This weekend's first reading and Gospel tell totally different stories. We see in the first reading Eldad and Medad weren’t at the gathering, but they still received the Spirit and began to prophesize. Moses's assistant and successor, Joshua, could not tolerate the two men who started prophesying without attending the appointed place at the appointed time, but Moses had the wisdom to know that God gives the spirit to whomever God wishes. Moses was about extending boundaries.
The first reading provides biblical background for the Gospel with Jesus's response to the same kind of jealousy. The apostle, John, noticed a man casting out demons in Jesus name. He said, “We tried to prevent him.” Jesus gives a warning to his disciples for their jealousy and suspicion. Jesus told them, “Whoever is not against us is for us.” Jesus was about extending boundaries.
Are we not like the disciples when we get upset at the good others do because of jealousy or fear? Fr. Raniero Cantalamessa put it, "We are to watch with joy, not with jealousy, the many who prophesy and cast out demons, thus contributing to authentic human development." So stretch out our hands in generosity. The only restriction concerns whatever causes you to sin and lose the kingdom. Otherwise, expect God to work in unexpected places, in unexpected people, in unexpected ways.

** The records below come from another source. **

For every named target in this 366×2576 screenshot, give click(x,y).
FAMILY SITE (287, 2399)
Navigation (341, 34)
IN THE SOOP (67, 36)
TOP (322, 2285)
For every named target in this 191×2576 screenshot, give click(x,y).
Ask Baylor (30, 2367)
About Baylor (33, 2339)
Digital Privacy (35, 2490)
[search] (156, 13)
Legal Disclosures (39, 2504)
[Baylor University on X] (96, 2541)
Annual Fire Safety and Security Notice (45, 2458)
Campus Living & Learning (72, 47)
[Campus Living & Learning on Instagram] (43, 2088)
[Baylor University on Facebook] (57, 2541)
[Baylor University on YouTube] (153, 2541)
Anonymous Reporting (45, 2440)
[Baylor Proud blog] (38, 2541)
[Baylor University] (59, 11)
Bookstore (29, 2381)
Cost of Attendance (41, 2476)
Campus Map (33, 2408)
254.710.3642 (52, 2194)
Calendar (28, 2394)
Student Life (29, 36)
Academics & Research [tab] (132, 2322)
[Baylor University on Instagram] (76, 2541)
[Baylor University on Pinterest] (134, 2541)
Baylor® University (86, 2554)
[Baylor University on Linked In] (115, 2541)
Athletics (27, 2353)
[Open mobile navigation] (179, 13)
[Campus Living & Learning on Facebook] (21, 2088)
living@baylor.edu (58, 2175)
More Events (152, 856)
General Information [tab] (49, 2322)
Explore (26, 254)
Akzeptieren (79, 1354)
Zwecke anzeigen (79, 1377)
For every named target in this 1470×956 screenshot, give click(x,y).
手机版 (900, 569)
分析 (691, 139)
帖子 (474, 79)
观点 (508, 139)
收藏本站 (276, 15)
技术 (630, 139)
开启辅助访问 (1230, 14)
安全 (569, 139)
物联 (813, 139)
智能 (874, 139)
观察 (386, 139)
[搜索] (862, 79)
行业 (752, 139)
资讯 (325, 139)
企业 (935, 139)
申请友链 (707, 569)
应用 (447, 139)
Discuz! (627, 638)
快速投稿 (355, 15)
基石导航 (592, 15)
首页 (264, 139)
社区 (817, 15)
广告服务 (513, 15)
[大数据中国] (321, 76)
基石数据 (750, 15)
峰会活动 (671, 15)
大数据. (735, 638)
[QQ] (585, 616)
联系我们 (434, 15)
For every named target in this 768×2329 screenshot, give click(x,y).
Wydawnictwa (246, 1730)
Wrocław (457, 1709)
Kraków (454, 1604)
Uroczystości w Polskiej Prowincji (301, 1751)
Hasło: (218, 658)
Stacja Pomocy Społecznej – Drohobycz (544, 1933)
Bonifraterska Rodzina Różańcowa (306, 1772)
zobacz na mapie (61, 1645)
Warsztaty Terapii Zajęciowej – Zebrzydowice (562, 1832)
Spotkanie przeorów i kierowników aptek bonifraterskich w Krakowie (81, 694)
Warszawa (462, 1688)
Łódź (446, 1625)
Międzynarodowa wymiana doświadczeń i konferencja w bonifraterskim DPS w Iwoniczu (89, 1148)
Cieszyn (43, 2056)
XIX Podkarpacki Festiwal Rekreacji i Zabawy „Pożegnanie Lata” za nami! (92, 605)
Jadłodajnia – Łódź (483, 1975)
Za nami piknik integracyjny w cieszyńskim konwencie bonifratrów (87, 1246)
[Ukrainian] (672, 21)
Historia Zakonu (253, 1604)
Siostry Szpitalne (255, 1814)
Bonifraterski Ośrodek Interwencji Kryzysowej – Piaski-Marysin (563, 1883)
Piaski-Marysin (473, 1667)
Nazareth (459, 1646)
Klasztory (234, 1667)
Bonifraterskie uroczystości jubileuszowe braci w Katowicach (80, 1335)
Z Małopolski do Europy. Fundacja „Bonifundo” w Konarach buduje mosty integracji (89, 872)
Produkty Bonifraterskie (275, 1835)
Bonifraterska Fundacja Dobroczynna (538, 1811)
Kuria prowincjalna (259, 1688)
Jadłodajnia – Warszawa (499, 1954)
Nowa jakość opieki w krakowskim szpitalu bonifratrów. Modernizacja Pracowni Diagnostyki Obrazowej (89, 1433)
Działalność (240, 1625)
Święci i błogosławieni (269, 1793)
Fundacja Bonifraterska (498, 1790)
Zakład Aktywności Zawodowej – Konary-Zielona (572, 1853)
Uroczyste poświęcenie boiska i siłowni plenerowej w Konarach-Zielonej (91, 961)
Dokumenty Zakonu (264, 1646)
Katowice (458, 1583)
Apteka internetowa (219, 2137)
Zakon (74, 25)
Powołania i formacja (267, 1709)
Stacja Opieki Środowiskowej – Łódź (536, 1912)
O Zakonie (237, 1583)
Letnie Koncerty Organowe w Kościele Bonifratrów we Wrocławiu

A couple of years ago when I did the homily on this passage, someone asked me after the Mass, “Father, how do we recognize the working of God’s spirit in our world?” The first story I explained from Acts, tells us to be prudent. This weekend’s reading tells us that we need to recognize the goodness around us and lead others to goodness, joy, love, and holiness. I think we need to pray to the Holy Spirit and ask help, so we can see his presence and spirit in action around us.